Opinion: North Korea and the Bomb
July 4th, 2009By Thomas Grant

A mushroom cloud emerges following a nuclear test (Public Domain)
I am admittedly slow on the uptake regarding new releases of video games, so only recently have I picked up a very popular title released back in the fall of 2008 – Fallout 3. I immediately fell in love with the gorgeous environments, great character designs, and engrossing gameplay that the title has to offer – major props to Bethesda Game Studios for this brilliant title. But perhaps the most intriguing part of Fallout 3 is its world.
The game is set in a post-apocalyptic DC, two hundred years after our nation was annihilated in a nuclear strike by the Chinese. As an avid reader of post-apocalyptic fiction (The Road, anyone?), I found the game to be terrifically frightening. On top of the horror of the destruction of our great edifices and monuments, and all the lives lost, the game presents a realistic depiction of the atrocities humanity can inflict upon itself when not tamed by the guiding forces of civilization and government. I can confidently say it’s an accurate depiction of what life after the bomb would be like.
And that got me thinking. Just as recently as two decades ago, the world was teetering on the brink of destruction on a scale just like that of Fallout; we sought to avoid a war of annihilation with the Soviets. Only after the fall of the Soviet Union and its subsequent reorganization into the Russian Federation and other successor states was the international community able to allow itself a collective sigh of relief – the immediate danger had passed. The ‘Doomsday Clock’ – the (admittedly subjective) measure of how close humanity was to its own annihilation, set by The Bulletin of the Atomic Scientists – was set back to 17 minutes to midnight (the point of absolute destruction); this is the greatest distance from midnight it has ever been set to.
So why is it that now, when the clock rests at five minutes to midnight and the world has witnessed a successful detonation of a nuclear weapon by the North Koreans, we don’t seem too worried? Gone is the hysteria of the heights of the Cold War. News of the May 25th seismic activity (weighing in at 4.7 on the Richter scale), which seemed to prove the North Korean government’s claim of a successful detonation, made the evening broadcasts but was forgotten within a few days.

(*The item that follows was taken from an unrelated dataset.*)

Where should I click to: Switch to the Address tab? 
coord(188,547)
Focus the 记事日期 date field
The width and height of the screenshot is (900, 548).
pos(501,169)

Over a period of four decades, American diplomats devoted their careers to maintaining peace with the Soviets because we feared our mutual abilities to destroy each other. But now that the Soviet threat is gone, we’ve grown complacent, oblivious to the others that have replaced it. Our modern global situation includes states like India and Pakistan, both imbued with an ancient racial hatred of the other and both armed to the teeth with warheads, sharing a border. Meanwhile, neither of them complies with the terms of the Nuclear Non-Proliferation Treaty (NPT). And now, the North Koreans are building and testing their own weapons of mass destruction, and have threatened to deploy them in response to any U.S. provocation.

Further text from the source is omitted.